▶ **Tasks**:
A) In the piece on the Malaysia Agreement 1963, which two members of the Cobbold Commission were Malayans?
B) Using the piece on the Malaysia Agreement 1963, explain why it says the Cobbold Commission's findings could be a fraud.
C) Resume the piece on the Malaysia Agreement 1963 after its last sentence, carrying its argument forward.

Voon Lee ShanDatuk Seri Dr. Wan Junaidi Tuanku Jafaar is again reminded that the Malaysia Agreement 1963 (MA63) is an invalid international agreement under international law. Since it is an invalid international agreement, no right in the invalid agreement could be implemented, restored or reinstated. The MA63 was invalid for many reasons.

First, the Cobbold Commission and findings of the Cobbold Commission was against international law.

The findings of the Cobbold Commission could also be a fraud because Tan Sri Muhammad Ghazali Shafie and Wong Pau Nee, who were members of Cobbold Commission and being Malayans, were interested parties that could influence the decisions of the Commission.

Since none among the five of them in the Cobbold Commission was able to speak native and local malay languages, how could they be able to find out the wishes of 4000 odd people whom they interviewed wanted Malaysia to be formed? How could these small numbers of people able to represent the voices of about a million people of Sabah and Sarawak? At the time of signing, Singapore, Sabah and Sarawak, being still colonies of United Kingdom had no legal capacity under international law, to sign the said MA63.

▶ **Records**:
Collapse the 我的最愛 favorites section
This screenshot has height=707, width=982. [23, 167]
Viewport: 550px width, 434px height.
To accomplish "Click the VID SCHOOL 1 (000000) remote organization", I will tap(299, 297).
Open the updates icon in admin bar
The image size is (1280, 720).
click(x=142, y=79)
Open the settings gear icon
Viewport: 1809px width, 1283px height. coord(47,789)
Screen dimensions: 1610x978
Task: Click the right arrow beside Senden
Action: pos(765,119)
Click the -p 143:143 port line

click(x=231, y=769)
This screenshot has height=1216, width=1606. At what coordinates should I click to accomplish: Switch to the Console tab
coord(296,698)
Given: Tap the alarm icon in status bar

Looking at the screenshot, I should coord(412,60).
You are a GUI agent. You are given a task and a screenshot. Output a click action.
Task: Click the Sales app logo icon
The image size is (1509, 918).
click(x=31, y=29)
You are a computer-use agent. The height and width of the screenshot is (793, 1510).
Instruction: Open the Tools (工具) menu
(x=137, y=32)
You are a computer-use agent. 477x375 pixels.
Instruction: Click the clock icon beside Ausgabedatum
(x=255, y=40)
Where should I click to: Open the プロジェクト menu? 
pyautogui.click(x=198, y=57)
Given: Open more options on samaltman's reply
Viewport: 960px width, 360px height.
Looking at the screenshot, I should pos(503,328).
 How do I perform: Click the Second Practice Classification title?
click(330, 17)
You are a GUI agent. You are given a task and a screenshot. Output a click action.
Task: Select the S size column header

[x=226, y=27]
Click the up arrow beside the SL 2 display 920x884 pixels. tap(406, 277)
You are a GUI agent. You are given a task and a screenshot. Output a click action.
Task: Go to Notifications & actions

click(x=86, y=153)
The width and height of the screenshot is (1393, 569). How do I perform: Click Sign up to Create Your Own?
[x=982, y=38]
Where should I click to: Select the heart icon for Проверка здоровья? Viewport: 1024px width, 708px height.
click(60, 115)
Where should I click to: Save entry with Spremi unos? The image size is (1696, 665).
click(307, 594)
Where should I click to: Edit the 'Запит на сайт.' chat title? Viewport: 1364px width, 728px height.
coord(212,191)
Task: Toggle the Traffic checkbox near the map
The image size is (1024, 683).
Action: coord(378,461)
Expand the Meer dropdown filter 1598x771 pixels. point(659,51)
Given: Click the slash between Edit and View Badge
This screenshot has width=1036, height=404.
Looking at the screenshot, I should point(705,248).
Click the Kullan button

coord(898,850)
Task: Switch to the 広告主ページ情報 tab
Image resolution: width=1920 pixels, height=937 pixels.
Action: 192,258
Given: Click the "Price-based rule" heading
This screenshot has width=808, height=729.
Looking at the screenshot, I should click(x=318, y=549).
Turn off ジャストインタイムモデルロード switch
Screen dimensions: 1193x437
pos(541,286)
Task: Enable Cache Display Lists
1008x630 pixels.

▶ **Responses to the exercise**:
A) Tan Sri Muhammad Ghazali Shafie and Wong Pau Nee.

B) Two of the commission's members, Tan Sri Muhammad Ghazali Shafie and Wong Pau Nee, were Malayans. That made them interested parties who could influence the commission's decisions.

C)
The fact that MA63 could be registered with the United Nations does not mean that it not challengeable as invalid treaty or a fraud.

The advisory opinion delivered by the International Court of Justice (ICJ) on 25 February 2019 on the Chagos Island case to say that colonies are incapable to make treaties with parent countries is crystal clear on this.

Even if MA63 was validly signed, the fundamental breaches of MA63 plus Singapore’s exit from the federation of Malaysia, had caused the agreement to collapse and invalid. I hope this is clear to the de facto law minister, Datuk Seri Dr. Wan Junaidi Tuanku Jafaar and to all members of parliament from Sabah and Sarawak.

The law minister erred in fact and in law to say Sarawak had already achieved independence.

If Sarawak had been given independence by the United Kingdom, the United Kingdom could not, under international law, handed Sarawak together with Sabah and Singapore as a gift to Malaya. This made it difficult to convince many Sabahans and Sarawakians that Sabah and Sarawak are not colonies of Malaya.

I am afraid that any member of parliament or ministers from Sabah and Sarawak who seek to amend the MA63 or who seek the restoration of the terms and conditions in the MA63 would be viewed by Sabahans and Sarawakians as not protecting or acting in the interest of Sabah and Sarawak.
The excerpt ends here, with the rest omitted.